▶ **What you will do**:
Output the lines from the one containing "Open the Unternehmen navigation item" through the one containing "1280x672 pixels. Task: Click" as a Markdown table with the columns Row and Text, skipping blank lines and omitting the pictures.

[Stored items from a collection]

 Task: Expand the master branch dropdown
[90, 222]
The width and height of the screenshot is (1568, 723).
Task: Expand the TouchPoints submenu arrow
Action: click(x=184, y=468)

==

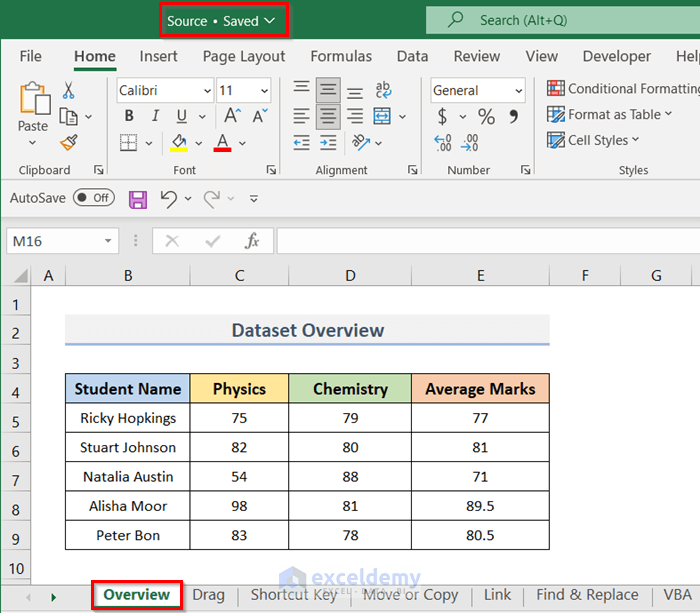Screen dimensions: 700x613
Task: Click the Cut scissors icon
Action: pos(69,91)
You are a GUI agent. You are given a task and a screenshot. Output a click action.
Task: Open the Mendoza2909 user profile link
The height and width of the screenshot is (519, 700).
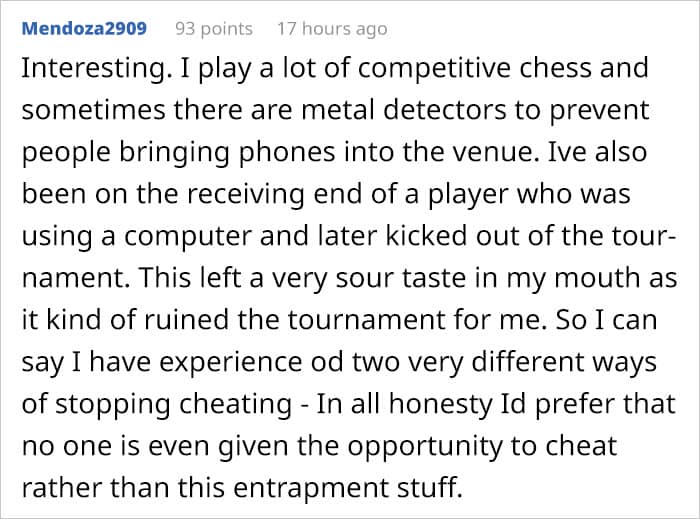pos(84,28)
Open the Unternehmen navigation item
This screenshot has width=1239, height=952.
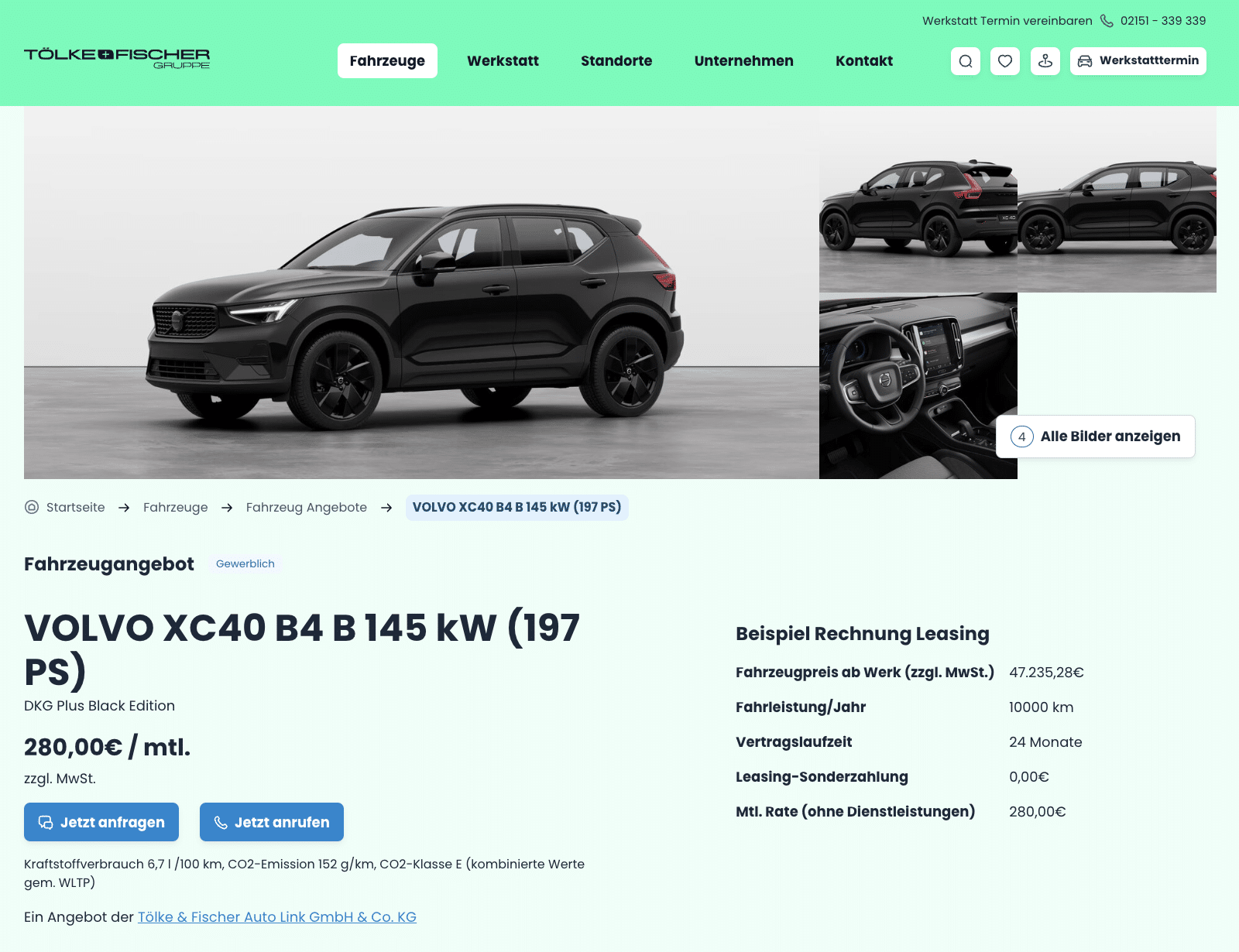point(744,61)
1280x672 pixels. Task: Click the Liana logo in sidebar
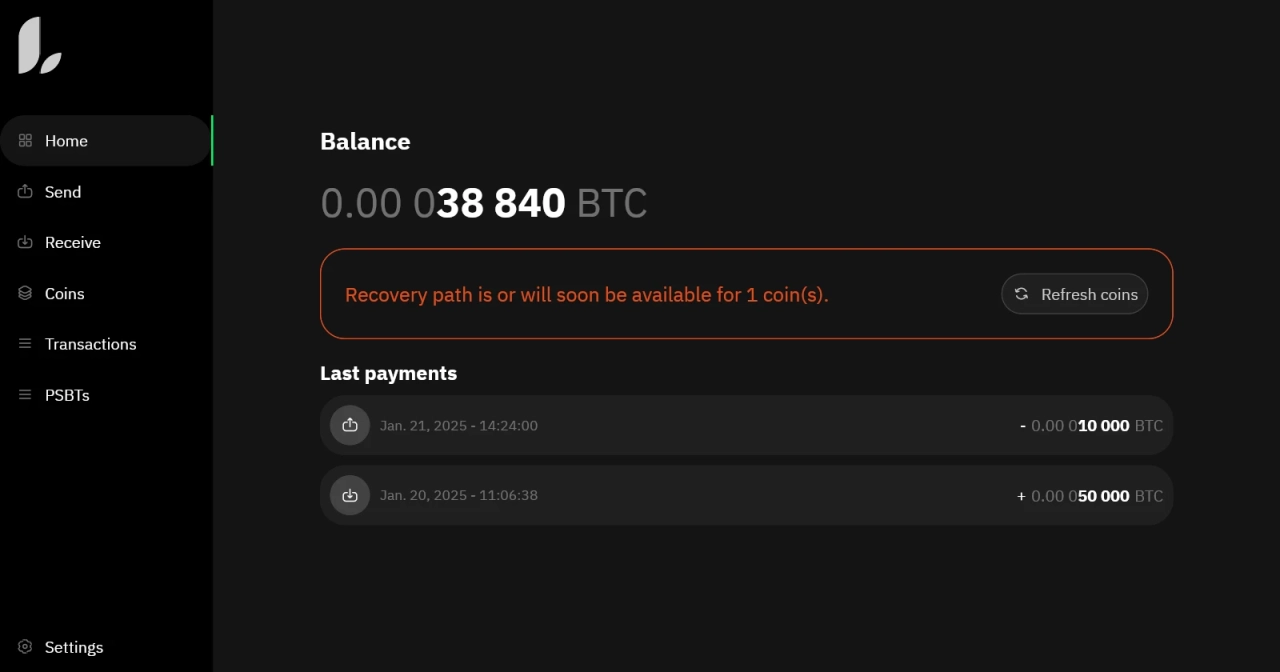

▶ **Written response**:
| Row | Text |
|---|---|
| 1 | Open the Unternehmen navigation item |
| 2 | This screenshot has width=1239, height=952. |
| 3 | point(744,61) |
| 4 | 1280x672 pixels. Task: Click the Liana logo in sidebar |